I assume that traveling the interconnect is faster than going to main memory, but I'm curious if the cpu will send out a load request to each core and in parallel send out a request to main memory in case none of the cores have the value. The pipelining would mean this system takes just as much time to read from main memory as before, but may be too complicated to implement...

pebbled

@tpassaro While performing a load from another cache at the same (or lower) level would certainly require less time, I think the logic to implement such an operation would be prohibitive. The primary issue I see is that there isn't any way for one processor to know what's in another processor's cache without doing something silly like asking it to load the value (which could of course result in a load from main memory just as often as a cache hit). A shared memory controller could try to keep track of this information, but that's exactly the point of the next level of cache- if one proc pulled data in recently, there's a good chance that data is still in the cache which is the lowest common ancestor of the two (L3 in most architectures today).

pebbled

Just kidding... kind of.

kayvonf

Question: The first two bullet points on this slide describe two major principles of implemented cache coherence. Someone should try to put my description in their own words.

nkindberg

When the dirty bit is set for a cache line that indicates the line is in the exclusive state. A processor with the dirty bit set is the only one that can have that line loaded - no other processors can have the line in their cache. Thus if a processor has a line loaded in the exclusive state it can freely write to it.

If a processor wants to write to a line that it does not have in the exclusive state it must first tell all the other processors it wants to write to that line by broadcasting a read-exclusive transaction. All the other processors that have that line loaded must then drop it. As the previous slide says, if another processor had it loaded in the exclusive state it is responsible for supplying the data since it is the current owner of the line and its cache is the only place where a valid copy of the data currently lives. Once the processor sending the read-exclusive gets replies back from all the other processors that they dropped the line it can then load the line into the exclusive state by setting the dirty bit and write to it.

kayvonf

Specifically:

• BusRd notifies all processors the issuing processor is pulling the line into its cache for read-only access, and also fetches the line from memory.
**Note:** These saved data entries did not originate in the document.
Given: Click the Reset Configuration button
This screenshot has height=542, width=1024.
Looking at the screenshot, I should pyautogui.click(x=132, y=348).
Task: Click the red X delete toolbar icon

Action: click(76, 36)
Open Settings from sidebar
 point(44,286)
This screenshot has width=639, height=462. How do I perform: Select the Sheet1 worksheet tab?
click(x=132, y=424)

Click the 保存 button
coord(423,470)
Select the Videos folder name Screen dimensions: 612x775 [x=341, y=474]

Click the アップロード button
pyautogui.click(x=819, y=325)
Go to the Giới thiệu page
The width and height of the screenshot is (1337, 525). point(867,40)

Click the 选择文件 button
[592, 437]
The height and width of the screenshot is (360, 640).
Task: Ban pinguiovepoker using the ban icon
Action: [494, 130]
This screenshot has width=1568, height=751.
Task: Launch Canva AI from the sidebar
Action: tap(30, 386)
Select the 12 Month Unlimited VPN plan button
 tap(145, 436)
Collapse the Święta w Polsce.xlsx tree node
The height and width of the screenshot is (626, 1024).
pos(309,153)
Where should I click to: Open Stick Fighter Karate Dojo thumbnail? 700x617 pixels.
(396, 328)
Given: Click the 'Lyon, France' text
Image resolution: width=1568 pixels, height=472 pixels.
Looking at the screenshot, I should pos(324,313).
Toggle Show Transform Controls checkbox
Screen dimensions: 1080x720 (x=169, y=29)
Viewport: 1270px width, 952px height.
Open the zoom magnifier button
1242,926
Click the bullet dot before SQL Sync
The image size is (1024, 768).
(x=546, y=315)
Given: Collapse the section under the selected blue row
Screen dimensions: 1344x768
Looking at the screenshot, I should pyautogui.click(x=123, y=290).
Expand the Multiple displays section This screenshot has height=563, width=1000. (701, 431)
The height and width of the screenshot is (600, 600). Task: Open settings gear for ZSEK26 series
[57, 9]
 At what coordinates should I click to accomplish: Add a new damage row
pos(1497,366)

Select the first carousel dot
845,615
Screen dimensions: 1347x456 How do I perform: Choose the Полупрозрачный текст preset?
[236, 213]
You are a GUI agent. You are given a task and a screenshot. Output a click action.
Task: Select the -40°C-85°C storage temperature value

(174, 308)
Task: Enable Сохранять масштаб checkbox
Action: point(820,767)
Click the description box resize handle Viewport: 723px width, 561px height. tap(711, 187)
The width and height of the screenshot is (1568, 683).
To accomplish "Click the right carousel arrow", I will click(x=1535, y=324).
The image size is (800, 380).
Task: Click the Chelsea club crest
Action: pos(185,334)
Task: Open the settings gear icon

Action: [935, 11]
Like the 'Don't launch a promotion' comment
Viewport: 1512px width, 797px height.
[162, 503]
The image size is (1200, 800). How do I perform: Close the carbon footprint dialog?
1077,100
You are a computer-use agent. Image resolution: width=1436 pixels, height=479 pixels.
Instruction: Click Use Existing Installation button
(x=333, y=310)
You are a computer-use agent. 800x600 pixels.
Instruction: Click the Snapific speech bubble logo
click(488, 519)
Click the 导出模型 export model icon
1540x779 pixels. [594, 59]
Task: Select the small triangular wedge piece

• BusRdX notifies all processors the issuing processor is pulling the line into its cache for read-write access, and also fetches the line from memory.

• BusWB writes a cache line back to memory.

mitraraman

Since BusRd is a transaction for read-only access, why must the processor fetch the line from memory? This transaction does not change other processors' behaviors with that cache line, correct?

martin

I believe this transaction doesn't change other processors' behaviors. Processor uses BusRd to get fresh data from memory when other processor has exclusive ownership of the data.

kayvonf

@mitraraman, @martin: The answer to your question is provided in the precise description of the MSI coherence protocol on the next slide. There is no concept of "stale data" sitting in the cache. Either the line is valid (indicated by a line in the M or E state) and it contains the most recent copy of the data, or it is invalid (and thus can be thought of as containing no data at all).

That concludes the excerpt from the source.